Swap "icon" for "button" in the rows from the start of the rows through the line holding "click(x=509, y=371)", inclusive. Give those lines again with nothing else changed.

>>>>>

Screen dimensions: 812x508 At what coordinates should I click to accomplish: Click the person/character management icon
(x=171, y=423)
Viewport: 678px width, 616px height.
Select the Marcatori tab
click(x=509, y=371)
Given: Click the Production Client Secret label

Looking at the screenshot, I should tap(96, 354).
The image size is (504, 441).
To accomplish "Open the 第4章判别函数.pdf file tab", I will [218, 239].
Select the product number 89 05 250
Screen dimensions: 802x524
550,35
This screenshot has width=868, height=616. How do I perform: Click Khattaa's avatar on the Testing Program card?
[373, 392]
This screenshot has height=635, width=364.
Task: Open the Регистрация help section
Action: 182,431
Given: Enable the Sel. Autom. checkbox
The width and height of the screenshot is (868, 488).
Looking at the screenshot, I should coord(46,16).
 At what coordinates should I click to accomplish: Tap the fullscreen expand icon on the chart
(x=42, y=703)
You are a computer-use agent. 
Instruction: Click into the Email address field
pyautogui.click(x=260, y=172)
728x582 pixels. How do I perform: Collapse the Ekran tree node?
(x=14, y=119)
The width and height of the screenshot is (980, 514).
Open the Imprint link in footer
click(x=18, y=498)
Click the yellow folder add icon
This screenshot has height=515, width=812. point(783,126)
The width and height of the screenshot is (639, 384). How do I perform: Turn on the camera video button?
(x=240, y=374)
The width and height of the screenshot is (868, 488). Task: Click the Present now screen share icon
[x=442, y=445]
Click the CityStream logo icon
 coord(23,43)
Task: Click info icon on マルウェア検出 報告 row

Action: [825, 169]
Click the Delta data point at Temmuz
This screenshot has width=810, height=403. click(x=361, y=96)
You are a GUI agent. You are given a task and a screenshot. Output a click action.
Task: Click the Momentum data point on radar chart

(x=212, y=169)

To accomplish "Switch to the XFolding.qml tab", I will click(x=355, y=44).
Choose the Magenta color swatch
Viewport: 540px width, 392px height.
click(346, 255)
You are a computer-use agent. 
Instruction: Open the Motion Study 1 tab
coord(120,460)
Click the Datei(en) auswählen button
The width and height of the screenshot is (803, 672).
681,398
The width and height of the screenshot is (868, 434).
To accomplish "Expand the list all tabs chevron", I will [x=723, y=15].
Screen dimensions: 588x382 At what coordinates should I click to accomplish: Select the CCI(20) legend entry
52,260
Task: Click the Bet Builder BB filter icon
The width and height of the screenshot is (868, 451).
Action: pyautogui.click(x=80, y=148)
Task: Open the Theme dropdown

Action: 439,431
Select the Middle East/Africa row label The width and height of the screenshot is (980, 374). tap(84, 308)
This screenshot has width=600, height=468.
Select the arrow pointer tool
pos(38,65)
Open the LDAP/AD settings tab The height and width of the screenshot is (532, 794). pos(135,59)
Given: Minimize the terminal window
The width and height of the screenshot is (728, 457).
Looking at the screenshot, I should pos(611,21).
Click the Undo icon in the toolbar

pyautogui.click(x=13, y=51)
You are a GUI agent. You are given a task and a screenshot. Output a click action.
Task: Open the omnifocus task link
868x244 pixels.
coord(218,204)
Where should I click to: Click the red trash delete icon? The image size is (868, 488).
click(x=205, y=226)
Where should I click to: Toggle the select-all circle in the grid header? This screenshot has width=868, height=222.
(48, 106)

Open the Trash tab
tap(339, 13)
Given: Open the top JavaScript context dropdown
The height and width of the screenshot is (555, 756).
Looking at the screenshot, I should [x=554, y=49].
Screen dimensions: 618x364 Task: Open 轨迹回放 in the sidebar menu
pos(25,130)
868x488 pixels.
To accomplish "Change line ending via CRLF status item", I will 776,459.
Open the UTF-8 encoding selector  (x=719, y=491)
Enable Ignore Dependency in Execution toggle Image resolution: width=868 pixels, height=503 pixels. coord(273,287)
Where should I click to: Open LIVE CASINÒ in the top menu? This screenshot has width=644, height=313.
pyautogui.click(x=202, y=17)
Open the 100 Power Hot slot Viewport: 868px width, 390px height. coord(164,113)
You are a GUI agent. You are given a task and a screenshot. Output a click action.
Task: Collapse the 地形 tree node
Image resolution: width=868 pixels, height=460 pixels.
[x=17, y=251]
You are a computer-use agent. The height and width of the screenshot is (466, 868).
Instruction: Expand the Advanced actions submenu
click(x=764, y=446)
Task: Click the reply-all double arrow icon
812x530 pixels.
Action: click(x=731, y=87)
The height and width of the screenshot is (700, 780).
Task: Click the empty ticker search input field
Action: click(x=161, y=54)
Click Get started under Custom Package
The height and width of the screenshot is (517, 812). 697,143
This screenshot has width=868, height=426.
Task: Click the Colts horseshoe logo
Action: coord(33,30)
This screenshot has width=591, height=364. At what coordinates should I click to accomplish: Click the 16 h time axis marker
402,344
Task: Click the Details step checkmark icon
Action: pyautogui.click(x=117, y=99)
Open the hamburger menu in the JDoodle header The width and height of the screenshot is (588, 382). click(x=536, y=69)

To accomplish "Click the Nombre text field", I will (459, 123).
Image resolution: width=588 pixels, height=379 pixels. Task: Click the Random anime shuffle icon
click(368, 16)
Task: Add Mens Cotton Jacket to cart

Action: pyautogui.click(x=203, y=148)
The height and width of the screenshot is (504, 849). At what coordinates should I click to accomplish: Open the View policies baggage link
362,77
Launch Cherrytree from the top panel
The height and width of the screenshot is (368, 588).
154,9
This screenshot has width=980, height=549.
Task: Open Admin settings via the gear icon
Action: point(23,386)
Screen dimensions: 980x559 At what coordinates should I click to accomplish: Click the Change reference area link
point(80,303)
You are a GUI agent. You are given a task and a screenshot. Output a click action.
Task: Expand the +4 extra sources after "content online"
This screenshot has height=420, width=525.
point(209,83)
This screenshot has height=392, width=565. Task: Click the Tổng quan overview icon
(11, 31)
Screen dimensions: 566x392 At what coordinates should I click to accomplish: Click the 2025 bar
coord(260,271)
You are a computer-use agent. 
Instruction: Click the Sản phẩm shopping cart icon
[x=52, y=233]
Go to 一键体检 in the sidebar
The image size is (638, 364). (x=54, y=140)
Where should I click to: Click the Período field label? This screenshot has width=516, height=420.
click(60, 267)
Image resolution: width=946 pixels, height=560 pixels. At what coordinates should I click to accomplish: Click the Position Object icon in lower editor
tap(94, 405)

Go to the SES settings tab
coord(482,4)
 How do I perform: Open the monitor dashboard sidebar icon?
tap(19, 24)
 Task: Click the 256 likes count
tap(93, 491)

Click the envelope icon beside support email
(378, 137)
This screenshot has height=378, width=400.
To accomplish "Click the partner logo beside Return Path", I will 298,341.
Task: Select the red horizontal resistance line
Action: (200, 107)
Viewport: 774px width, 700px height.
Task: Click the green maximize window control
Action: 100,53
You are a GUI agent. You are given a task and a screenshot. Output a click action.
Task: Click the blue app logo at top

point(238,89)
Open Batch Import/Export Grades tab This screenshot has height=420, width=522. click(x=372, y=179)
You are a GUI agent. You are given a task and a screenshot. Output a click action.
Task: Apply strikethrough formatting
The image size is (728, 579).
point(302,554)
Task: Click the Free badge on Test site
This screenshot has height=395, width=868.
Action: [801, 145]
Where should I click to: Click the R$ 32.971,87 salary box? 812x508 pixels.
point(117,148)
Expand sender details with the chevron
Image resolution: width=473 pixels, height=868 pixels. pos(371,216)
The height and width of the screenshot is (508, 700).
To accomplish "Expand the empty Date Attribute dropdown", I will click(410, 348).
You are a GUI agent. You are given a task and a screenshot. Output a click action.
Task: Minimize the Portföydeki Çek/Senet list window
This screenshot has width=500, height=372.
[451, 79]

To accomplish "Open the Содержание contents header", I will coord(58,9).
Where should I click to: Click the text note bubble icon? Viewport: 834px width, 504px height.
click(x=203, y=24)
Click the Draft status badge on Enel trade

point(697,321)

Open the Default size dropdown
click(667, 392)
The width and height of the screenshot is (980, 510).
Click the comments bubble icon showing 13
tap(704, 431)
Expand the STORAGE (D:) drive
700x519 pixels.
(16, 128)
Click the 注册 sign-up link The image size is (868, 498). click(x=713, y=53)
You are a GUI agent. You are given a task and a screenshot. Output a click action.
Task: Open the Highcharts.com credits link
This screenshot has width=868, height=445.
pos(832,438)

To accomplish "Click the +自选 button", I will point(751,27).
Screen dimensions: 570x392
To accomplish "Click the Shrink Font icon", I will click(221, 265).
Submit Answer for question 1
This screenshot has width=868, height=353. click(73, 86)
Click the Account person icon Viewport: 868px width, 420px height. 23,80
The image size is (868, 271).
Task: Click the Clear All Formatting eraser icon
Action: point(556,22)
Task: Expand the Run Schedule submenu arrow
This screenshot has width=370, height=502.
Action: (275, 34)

<<<<<

*WRITTEN ANSWER*
Screen dimensions: 812x508 At what coordinates should I click to accomplish: Click the person/character management button
(x=171, y=423)
Viewport: 678px width, 616px height.
Select the Marcatori tab
click(x=509, y=371)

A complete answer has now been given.